*Requirement:*
Examine the entries and show every line in which the word "Open" is found.

*Dataset excerpts:*
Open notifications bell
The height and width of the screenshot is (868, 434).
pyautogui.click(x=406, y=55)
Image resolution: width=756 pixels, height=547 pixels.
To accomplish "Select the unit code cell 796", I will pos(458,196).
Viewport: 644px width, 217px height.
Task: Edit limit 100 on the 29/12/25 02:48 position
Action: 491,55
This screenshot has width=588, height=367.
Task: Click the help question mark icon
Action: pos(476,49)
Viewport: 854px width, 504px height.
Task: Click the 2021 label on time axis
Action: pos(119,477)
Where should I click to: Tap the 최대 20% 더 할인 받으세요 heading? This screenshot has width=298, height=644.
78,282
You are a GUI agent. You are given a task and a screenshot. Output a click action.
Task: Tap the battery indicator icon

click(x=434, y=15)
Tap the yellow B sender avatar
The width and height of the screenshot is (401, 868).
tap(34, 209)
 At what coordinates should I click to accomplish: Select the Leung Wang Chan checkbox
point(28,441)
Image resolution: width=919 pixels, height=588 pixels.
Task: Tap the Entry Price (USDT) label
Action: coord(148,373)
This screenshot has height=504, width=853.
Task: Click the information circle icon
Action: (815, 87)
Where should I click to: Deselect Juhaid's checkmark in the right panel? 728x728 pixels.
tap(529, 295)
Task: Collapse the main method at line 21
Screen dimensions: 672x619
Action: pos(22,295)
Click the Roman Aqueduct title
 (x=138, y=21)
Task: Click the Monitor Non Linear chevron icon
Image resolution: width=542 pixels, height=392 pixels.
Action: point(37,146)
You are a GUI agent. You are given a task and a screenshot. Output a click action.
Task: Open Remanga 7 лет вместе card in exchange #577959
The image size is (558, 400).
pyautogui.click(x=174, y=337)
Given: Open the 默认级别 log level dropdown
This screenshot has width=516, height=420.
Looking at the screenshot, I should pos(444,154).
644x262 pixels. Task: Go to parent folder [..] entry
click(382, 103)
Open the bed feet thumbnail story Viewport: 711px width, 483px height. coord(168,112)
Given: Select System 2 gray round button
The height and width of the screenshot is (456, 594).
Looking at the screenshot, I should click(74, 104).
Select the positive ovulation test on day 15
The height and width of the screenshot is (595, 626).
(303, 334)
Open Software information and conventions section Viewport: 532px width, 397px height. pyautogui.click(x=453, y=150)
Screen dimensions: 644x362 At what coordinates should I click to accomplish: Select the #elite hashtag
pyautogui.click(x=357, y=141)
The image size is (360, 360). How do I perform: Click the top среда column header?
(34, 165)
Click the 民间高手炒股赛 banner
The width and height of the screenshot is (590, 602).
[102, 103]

*Solved exercise:*
Open notifications bell
Task: Open Remanga 7 лет вместе card in exchange #577959
Given: Open the 默认级别 log level dropdown
Open the bed feet thumbnail story Viewport: 711px width, 483px height. coord(168,112)
Open Software information and conventions section Viewport: 532px width, 397px height. pyautogui.click(x=453, y=150)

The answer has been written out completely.